Robert Linxe founded La Maison du Chocolat in 1977. He was a young man from the Basque region, famous for its abundance of chocolate shops, although many are sadly gone. When he opened shop in Paris, M. Linxe distained fillings heavy with nuts, spices and sugar (which had quite a long shelf life), in favor of smooth, creamy (and highly-perishable) ganache, that suave mixture of pure chocolate and heavy cream, which has since become synonymous with fine chocolates that we enjoy today.

Last week we held a private tasting at La Maison du Chocolat for my guests, which reminded me that I had forgotten how absolutely extraordinary their chocolates were, and still are.

Each time I bit into one, I found something new and delicious, wondering how a chocolatier could consistently hit it exactly right with every bite of chocolate. Each one was melting, pillowy-soft, with the true, fresh flavor of whatever M. Linxe had infused.

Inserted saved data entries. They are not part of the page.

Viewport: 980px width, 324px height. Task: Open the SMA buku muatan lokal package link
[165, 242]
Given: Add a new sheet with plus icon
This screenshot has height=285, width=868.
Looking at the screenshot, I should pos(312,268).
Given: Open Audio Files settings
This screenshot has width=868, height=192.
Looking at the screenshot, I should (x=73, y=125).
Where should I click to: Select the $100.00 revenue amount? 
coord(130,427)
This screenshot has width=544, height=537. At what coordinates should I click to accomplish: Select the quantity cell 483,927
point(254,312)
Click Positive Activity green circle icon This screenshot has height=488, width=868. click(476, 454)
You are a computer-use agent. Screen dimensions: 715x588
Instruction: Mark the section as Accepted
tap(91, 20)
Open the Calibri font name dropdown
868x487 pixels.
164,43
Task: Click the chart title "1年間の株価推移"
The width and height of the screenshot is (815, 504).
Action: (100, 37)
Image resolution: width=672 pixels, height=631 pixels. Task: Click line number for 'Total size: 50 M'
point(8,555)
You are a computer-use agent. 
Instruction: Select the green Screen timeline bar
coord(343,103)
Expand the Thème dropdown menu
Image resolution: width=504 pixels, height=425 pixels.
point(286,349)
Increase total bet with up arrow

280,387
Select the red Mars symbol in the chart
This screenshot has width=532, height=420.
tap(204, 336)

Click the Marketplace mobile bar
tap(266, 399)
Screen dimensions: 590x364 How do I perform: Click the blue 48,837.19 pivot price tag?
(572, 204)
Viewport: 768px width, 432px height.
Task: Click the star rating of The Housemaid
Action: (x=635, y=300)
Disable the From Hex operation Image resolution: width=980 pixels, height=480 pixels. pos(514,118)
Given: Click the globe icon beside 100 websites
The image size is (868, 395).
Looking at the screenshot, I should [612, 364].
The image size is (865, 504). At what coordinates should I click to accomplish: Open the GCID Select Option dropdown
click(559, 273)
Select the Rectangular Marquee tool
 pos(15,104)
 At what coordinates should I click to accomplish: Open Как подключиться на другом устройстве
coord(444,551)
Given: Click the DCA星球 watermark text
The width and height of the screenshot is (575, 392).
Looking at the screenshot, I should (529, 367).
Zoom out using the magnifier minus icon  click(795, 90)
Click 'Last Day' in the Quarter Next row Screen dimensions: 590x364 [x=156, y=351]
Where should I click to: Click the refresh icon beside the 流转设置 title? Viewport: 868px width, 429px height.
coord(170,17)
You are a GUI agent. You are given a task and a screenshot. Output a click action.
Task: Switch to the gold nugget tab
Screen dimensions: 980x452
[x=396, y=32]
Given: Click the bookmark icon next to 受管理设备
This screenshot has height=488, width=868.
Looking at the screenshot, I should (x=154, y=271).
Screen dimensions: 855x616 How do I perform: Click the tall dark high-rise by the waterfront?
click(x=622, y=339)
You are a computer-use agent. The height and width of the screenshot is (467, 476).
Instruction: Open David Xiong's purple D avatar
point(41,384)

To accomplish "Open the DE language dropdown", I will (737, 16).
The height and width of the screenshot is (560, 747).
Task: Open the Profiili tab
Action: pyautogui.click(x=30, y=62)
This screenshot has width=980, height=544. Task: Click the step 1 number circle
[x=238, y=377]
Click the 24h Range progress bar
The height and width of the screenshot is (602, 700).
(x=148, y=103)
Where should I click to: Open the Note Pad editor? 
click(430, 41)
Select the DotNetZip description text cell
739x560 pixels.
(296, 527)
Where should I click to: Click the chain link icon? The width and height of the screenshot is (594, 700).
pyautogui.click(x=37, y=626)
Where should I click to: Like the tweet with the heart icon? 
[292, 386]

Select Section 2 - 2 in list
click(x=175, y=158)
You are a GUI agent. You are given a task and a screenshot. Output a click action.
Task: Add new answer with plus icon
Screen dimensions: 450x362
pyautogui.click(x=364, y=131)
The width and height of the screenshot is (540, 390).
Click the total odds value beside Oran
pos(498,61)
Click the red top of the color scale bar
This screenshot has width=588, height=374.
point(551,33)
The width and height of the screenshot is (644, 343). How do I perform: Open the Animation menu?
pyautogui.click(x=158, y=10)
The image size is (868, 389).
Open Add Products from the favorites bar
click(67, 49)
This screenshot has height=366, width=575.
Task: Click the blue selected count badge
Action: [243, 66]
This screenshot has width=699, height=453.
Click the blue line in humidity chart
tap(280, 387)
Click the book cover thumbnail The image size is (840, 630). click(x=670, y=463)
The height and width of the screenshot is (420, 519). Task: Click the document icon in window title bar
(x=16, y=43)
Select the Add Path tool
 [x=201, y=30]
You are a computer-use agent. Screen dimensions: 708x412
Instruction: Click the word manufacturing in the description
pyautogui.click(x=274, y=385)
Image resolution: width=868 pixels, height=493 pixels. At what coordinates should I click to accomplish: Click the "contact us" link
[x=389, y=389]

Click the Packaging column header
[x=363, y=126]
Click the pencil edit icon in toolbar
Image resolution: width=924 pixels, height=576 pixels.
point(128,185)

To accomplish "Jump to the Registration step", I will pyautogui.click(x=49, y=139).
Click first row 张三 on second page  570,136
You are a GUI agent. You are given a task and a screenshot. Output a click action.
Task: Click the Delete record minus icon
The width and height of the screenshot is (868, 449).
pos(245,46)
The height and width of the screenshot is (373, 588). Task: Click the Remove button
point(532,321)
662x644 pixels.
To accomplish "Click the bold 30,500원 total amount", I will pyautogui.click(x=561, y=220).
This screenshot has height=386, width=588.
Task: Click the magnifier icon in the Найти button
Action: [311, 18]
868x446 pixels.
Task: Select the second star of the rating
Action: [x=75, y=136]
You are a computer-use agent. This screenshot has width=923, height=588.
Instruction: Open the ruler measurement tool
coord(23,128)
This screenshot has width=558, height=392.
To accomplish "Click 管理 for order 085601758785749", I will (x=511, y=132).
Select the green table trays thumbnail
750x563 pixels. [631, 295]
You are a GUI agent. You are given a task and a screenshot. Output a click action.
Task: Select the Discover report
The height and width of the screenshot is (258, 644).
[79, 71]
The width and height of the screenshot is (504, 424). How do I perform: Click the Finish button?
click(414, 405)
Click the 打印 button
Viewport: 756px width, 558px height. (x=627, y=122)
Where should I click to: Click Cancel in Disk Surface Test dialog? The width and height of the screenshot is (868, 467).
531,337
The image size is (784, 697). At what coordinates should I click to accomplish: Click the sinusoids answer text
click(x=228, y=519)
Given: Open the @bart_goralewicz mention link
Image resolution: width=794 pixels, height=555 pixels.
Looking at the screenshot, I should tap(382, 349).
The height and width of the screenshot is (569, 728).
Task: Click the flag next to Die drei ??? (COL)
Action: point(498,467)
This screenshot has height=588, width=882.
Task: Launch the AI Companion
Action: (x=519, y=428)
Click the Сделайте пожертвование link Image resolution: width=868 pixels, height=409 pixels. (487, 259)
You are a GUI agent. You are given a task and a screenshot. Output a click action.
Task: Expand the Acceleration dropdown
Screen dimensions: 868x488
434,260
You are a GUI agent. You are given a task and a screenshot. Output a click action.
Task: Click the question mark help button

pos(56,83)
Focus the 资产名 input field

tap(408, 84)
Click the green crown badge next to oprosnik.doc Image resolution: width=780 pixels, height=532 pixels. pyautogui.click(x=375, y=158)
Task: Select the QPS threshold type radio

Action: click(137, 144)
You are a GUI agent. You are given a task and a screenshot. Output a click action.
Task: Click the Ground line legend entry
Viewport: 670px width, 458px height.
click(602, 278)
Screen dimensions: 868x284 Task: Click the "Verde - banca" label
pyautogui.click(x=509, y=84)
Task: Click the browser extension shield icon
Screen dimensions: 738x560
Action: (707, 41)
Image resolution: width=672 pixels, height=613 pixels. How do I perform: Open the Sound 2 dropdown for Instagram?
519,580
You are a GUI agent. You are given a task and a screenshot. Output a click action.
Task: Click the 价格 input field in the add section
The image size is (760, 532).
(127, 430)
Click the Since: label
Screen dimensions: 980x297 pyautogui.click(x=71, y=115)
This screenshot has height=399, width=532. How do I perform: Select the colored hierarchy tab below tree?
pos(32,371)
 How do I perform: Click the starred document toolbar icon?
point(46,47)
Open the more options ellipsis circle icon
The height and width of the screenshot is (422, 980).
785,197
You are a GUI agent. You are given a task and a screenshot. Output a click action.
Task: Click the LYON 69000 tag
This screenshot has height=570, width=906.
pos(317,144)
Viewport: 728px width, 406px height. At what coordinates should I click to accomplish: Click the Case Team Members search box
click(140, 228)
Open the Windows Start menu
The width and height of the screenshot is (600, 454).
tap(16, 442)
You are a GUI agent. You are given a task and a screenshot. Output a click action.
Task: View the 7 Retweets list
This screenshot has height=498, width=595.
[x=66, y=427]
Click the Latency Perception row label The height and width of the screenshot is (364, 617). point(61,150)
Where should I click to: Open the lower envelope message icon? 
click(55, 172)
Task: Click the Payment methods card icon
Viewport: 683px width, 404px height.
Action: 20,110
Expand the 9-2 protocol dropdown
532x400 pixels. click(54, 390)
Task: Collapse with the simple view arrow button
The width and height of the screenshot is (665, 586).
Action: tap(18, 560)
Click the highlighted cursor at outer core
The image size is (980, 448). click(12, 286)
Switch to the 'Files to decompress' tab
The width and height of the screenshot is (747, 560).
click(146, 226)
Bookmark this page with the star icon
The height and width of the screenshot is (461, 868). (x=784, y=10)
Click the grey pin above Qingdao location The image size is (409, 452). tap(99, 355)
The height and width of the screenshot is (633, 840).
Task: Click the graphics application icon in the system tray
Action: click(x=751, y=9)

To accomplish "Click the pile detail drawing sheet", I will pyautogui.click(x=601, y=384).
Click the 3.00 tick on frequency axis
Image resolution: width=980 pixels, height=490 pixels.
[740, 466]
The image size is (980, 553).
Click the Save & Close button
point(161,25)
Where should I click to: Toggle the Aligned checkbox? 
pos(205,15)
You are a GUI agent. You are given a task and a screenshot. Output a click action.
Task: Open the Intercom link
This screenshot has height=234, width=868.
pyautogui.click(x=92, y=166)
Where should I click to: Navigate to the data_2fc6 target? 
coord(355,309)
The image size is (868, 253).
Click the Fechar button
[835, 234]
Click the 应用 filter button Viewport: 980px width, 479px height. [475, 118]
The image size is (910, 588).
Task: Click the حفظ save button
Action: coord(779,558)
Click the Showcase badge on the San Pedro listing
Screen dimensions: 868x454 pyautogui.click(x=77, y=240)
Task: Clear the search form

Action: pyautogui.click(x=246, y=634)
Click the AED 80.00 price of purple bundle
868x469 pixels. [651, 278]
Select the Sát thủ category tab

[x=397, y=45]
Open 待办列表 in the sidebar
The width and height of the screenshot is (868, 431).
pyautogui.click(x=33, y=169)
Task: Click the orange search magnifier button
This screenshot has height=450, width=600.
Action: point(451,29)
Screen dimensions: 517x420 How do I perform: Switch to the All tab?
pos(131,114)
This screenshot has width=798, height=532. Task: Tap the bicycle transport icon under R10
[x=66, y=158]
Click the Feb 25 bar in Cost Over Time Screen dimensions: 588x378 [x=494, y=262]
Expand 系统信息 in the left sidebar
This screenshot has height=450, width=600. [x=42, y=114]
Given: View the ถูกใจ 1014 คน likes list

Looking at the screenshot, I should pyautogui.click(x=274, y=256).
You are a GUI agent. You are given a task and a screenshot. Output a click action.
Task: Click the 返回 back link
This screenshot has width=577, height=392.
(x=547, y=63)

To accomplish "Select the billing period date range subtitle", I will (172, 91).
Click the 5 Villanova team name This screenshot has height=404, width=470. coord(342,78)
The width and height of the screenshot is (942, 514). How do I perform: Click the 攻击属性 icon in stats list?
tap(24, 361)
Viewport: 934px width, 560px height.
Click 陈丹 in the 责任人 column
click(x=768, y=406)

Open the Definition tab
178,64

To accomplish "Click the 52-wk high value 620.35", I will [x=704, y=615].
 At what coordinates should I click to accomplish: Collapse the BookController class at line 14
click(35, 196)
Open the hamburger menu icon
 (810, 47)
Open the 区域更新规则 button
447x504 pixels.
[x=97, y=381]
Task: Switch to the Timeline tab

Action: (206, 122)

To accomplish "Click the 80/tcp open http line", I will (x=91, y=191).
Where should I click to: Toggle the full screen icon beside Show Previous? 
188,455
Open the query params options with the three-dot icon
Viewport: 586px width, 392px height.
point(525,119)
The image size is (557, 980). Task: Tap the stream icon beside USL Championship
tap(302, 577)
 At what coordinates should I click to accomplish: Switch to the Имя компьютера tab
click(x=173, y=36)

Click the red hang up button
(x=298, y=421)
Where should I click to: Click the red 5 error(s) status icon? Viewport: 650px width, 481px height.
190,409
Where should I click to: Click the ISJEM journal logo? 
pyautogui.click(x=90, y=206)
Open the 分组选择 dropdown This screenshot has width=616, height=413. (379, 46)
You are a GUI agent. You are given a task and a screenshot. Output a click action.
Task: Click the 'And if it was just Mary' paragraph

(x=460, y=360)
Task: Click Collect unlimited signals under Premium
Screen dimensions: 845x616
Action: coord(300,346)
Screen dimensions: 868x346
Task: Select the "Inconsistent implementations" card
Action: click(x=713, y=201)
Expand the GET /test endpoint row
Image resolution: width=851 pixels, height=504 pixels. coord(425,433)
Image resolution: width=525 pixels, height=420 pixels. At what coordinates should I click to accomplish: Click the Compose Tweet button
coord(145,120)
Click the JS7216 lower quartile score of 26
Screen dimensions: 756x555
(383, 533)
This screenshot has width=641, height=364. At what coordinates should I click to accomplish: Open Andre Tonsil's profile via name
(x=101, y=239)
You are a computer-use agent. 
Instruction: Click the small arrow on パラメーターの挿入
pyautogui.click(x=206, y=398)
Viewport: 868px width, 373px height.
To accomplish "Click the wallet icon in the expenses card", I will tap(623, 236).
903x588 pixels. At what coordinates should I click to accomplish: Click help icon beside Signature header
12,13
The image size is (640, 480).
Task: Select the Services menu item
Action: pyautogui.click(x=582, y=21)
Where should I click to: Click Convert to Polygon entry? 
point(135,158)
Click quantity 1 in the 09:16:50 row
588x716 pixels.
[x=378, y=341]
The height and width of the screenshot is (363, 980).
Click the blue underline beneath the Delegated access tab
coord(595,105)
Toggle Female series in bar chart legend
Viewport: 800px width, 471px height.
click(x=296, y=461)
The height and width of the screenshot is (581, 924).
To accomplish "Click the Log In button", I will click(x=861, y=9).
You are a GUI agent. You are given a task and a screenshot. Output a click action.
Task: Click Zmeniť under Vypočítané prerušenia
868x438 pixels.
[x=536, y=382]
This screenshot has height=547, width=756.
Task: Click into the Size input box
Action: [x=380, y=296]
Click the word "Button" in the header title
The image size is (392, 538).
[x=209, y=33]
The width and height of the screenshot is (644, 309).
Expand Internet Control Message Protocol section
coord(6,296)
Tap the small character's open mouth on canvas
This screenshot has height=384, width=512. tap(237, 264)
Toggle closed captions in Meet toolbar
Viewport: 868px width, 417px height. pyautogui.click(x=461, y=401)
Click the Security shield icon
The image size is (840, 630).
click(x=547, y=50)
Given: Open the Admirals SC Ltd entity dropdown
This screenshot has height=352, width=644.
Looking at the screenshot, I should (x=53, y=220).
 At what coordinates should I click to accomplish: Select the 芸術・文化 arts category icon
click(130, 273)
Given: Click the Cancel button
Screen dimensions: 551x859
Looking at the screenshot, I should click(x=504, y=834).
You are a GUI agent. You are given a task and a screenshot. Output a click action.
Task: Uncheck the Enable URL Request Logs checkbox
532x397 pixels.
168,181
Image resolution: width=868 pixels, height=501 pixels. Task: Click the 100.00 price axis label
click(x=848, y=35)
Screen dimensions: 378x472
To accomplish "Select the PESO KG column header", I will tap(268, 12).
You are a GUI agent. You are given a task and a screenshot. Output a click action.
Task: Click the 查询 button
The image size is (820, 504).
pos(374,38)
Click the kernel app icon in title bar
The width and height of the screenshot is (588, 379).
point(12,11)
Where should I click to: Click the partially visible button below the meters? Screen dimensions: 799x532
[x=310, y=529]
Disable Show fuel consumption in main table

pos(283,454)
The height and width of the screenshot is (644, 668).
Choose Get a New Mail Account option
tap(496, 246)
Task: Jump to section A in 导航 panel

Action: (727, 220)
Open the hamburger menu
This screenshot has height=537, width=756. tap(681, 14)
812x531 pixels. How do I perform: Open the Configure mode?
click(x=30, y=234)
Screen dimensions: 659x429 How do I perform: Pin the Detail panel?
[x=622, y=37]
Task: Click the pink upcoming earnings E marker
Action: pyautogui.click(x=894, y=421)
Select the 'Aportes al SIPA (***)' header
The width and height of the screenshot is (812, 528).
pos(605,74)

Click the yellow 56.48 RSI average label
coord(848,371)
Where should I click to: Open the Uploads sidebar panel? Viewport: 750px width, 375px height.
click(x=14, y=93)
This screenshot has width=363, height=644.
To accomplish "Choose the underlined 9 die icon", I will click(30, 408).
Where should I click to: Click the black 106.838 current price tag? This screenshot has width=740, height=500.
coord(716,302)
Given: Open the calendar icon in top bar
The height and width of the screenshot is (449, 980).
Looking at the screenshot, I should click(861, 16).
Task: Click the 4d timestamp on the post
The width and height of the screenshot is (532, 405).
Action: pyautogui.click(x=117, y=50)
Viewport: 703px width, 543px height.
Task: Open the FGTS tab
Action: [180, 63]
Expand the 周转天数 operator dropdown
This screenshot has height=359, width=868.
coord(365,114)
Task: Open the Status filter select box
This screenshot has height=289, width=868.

Zagora is my favorite. A melange of dark chocolate ganache steeped with fresh mint leaves. Bacchus is filled with Smyrna raisins soaked in the best Caribbean dark rum, then flambéed. And a life-changing Andalousie, where just the right amount of grated lemon peel is mixed with the ganache, is resplendent with spritzy lemon oil without a hint of bitterness, tasting remarkably like grated lemon that was zested just moments before.

When I went back a few days after the tasting to personally thank them for their warm and generous hospitality, I was offered a few more chocolates to sample. Not wanting to be rude, I pulled up a seat at the counter and unwrapped Cerise Griotte, a house-made candied sour cherry enrobed in dark chocolate, which exploded in my mouth, a wash of bitter-sweet cherry liquid bathed in alcohol with a thin, dark chocolate coating…it was pure heaven. Before I could even ask, the salesperson came by with a napkin for me to spit out the pit. (Wow, a salesperson that doesn’t argue with you.)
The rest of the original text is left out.